A flame bloomed in his palm. Small at first, then curling higher, orange and hungry, casting warped shadows on the ceiling. The fire didn’t burn him. He let it lick his fingers, never breaking eye contact with Elias.

“You remember it, don’t you?” the drunkard whispered, voice suddenly clear and sharp, the mockery gone. “The fire. How you walked away.”

Elias’ throat closed. His heart pounded against his ribs.

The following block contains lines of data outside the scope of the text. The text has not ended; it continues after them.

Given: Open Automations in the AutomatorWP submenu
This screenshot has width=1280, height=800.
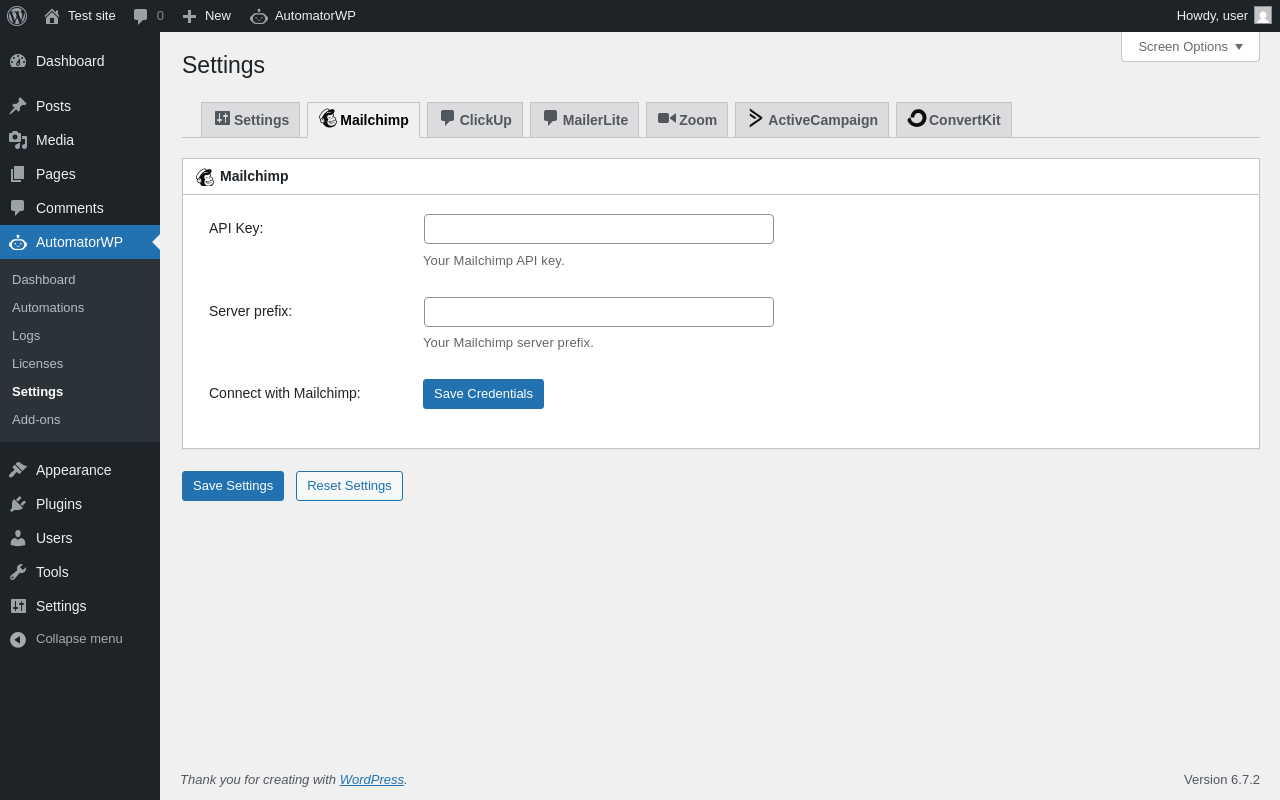Looking at the screenshot, I should (x=48, y=308).
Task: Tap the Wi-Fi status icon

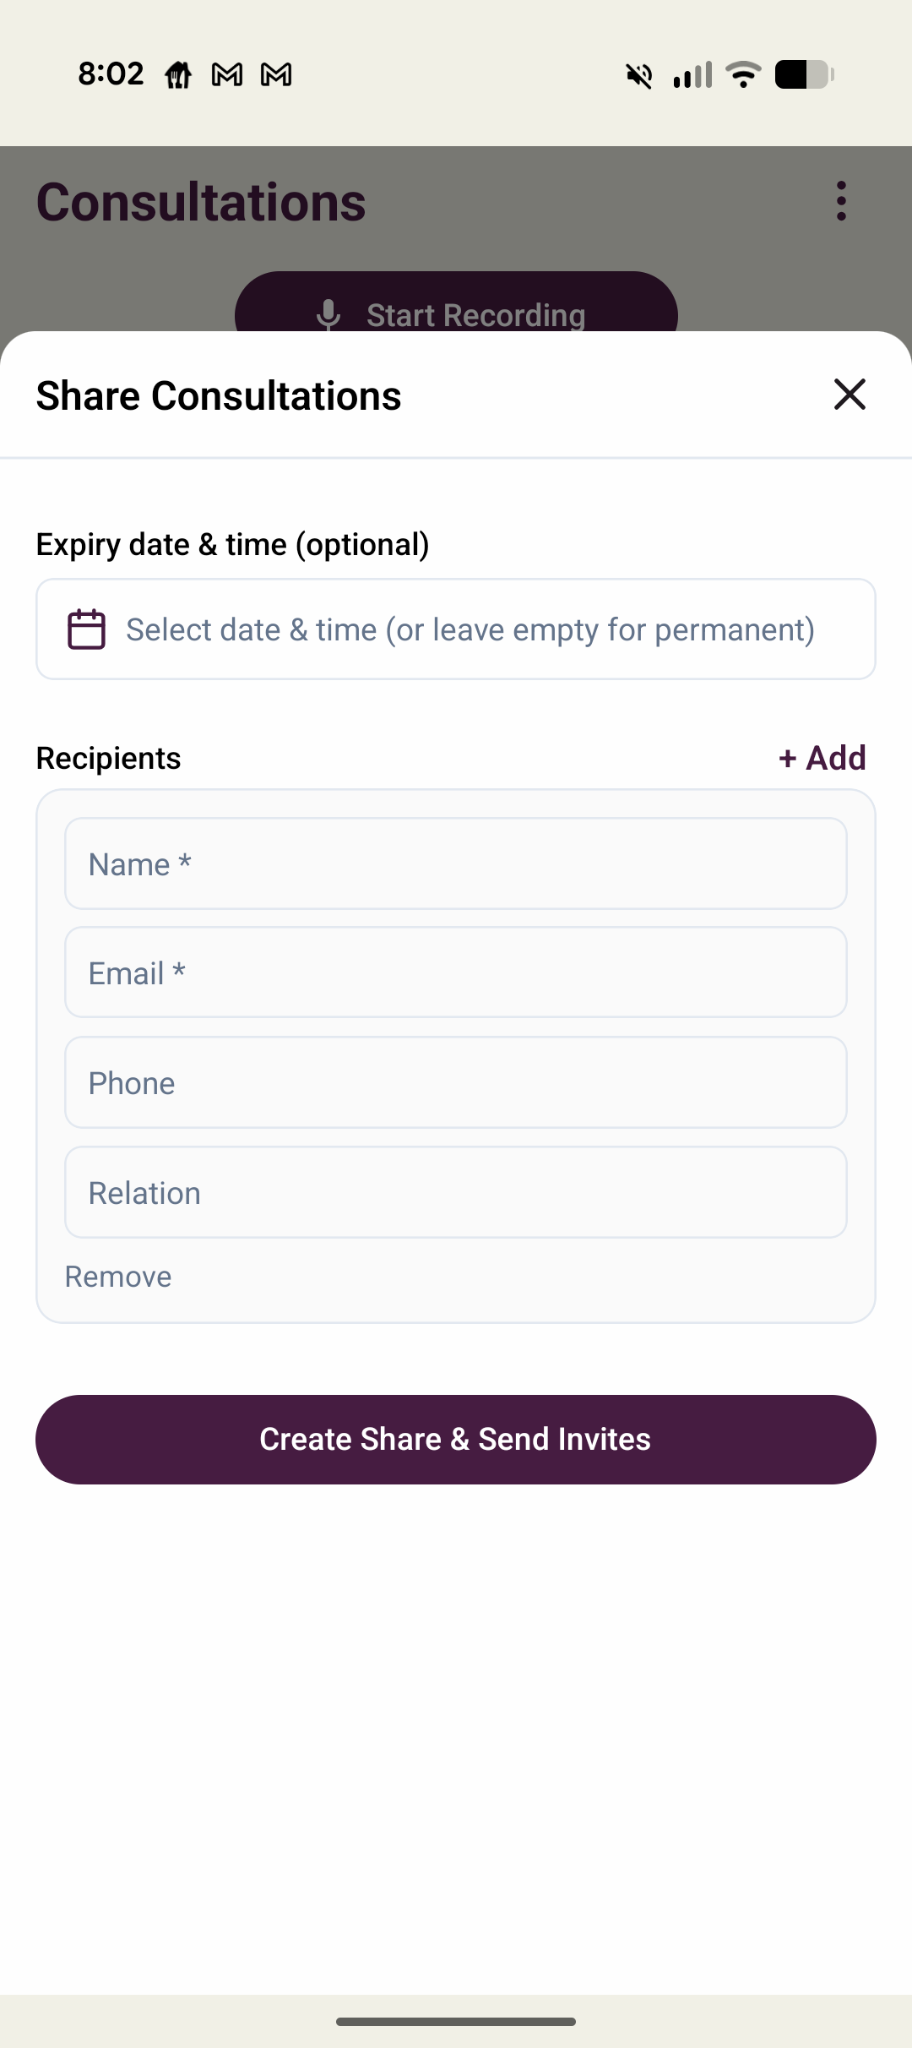Action: (743, 74)
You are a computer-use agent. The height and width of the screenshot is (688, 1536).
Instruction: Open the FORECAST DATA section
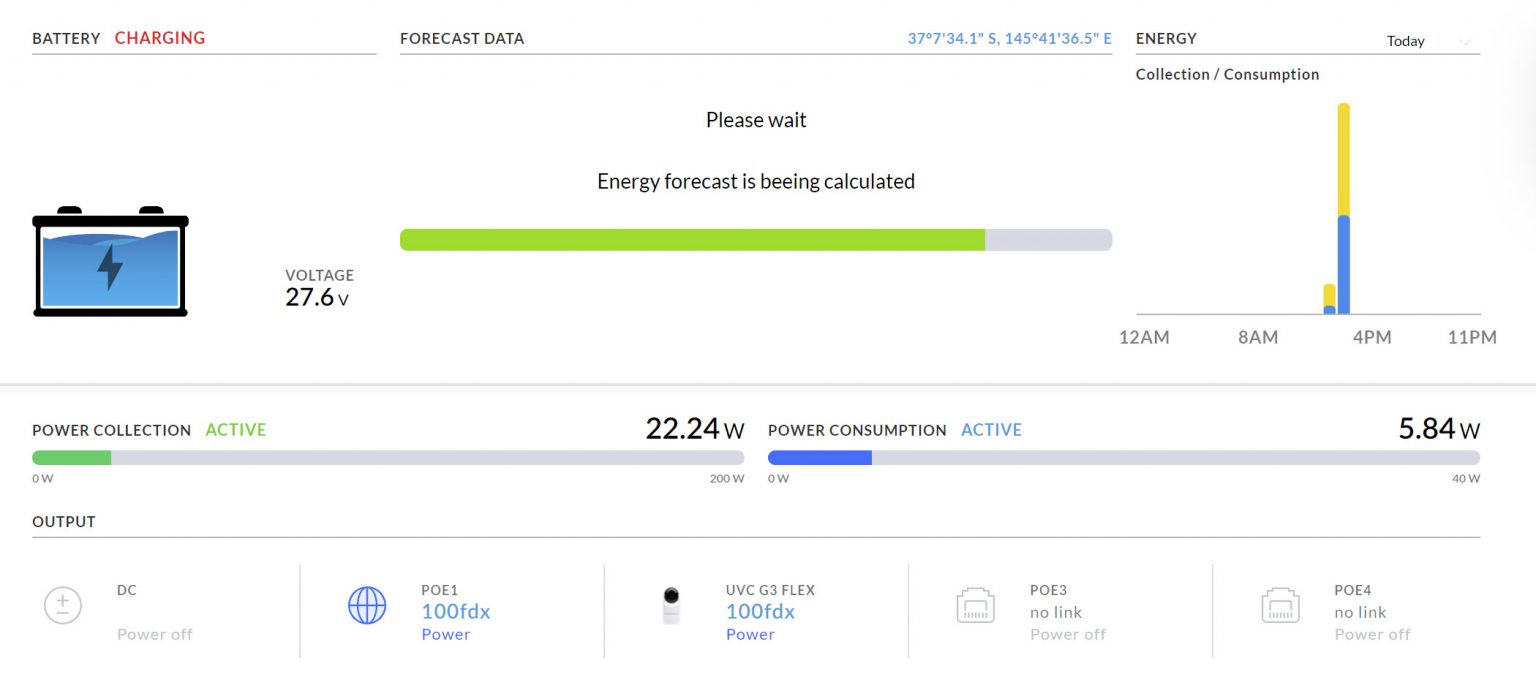(462, 38)
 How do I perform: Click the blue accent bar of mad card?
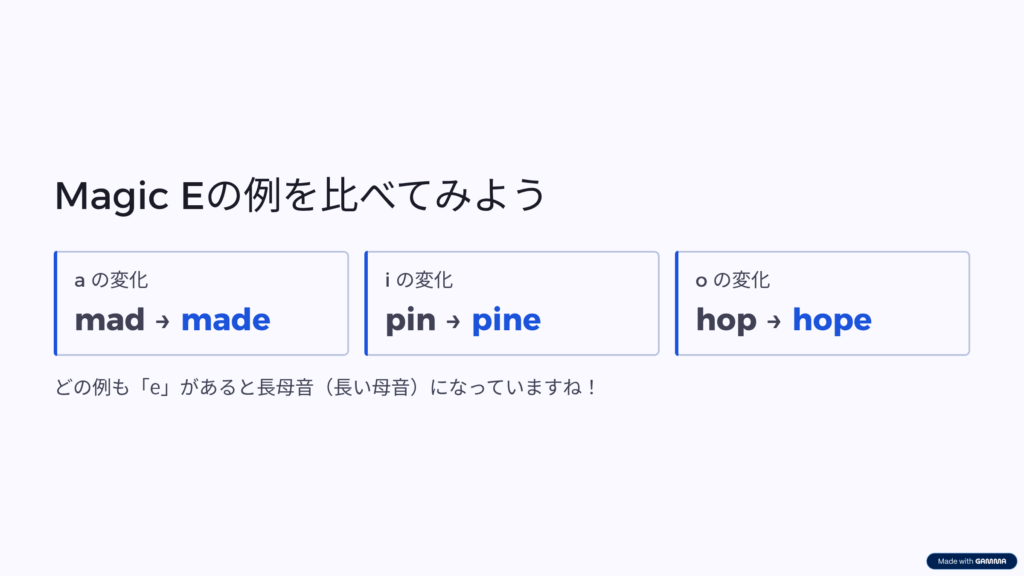tap(56, 303)
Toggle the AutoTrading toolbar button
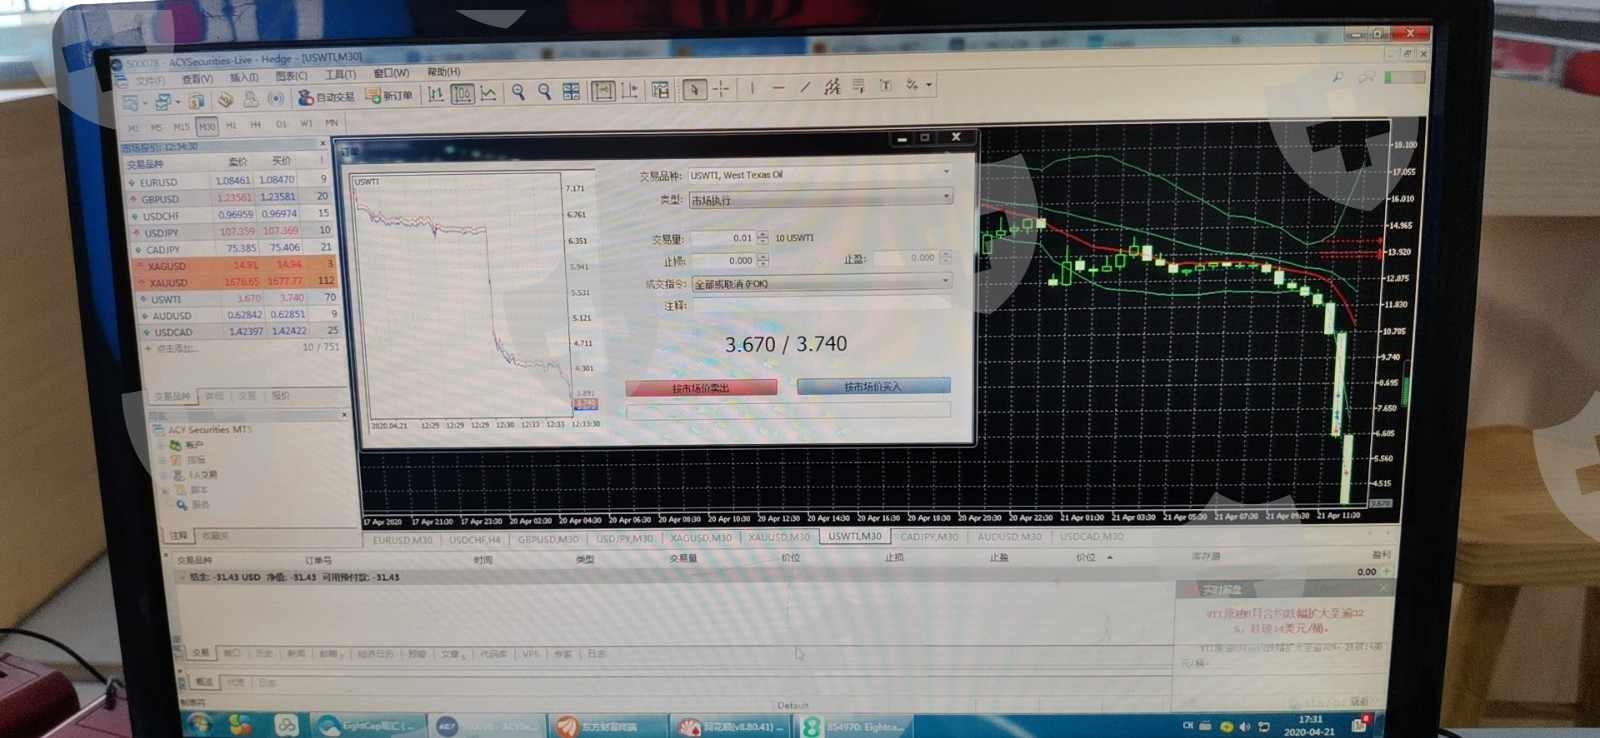Screen dimensions: 1600x738 coord(327,97)
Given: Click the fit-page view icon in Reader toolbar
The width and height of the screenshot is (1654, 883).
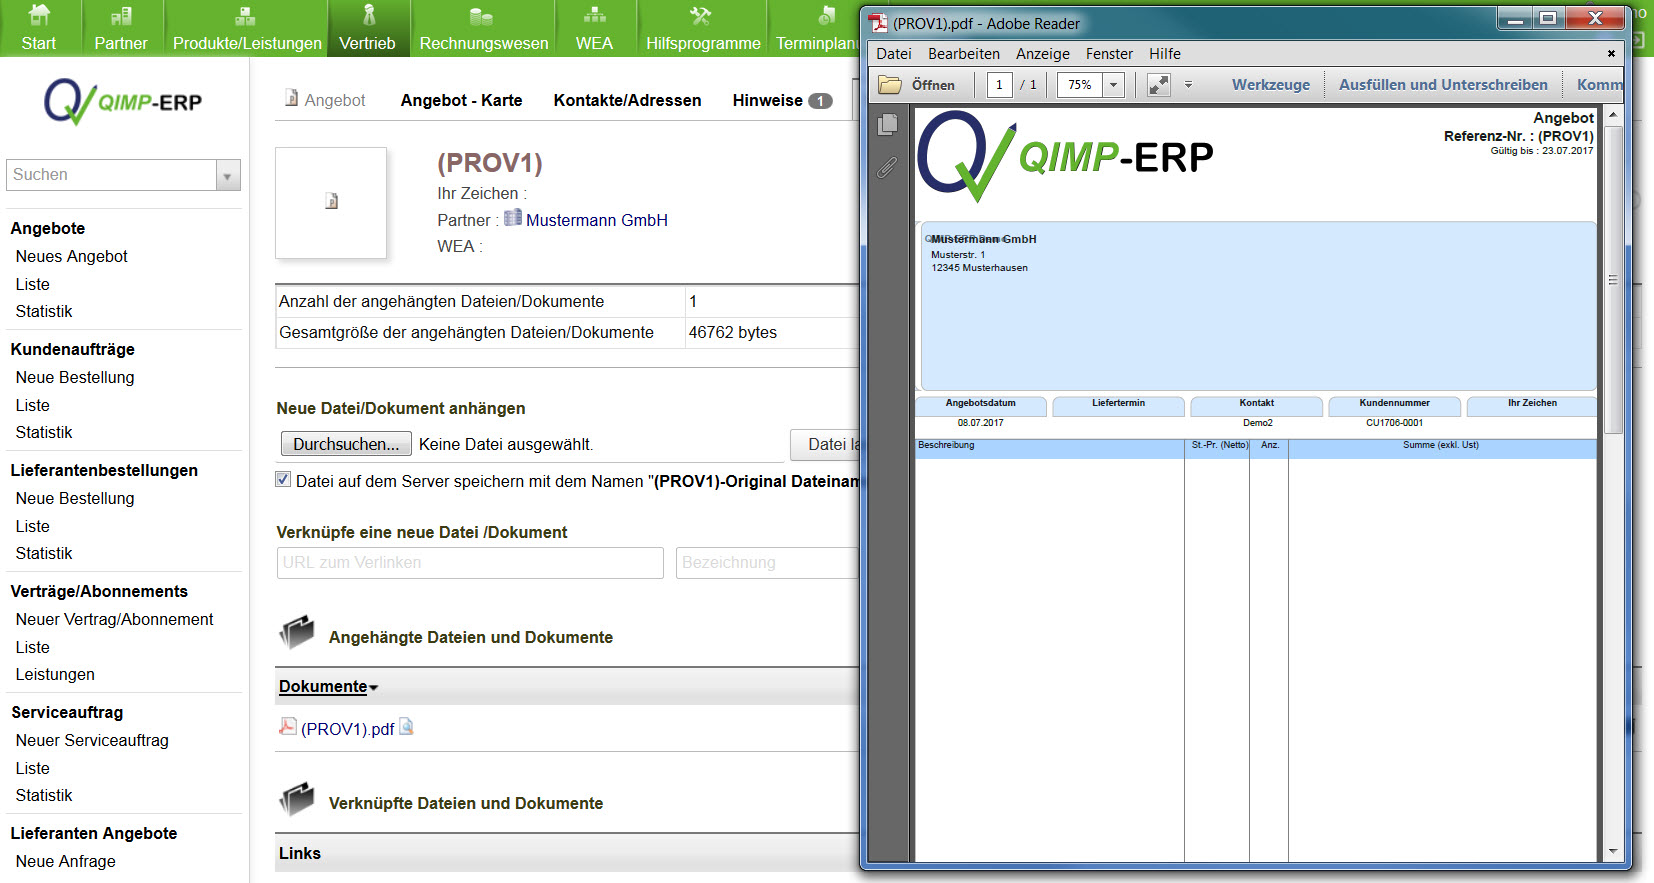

The caveman stirred, rising slightly from his seat. The club rested against his knee, but his voice was steady, commanding:
“Enough.”

The flame winked out instantly.

The tuxedo man blinked, the grin snapping back, laughter bubbling from his throat as if nothing had happened. He sloshed his glass and shouted, “Another round for the new guest!”

The chorus of grotesques roared with laughter again, but Elias couldn’t shake the afterimage — the flame burning in that man’s palm, and the weight of his own secret now alive in their mouths.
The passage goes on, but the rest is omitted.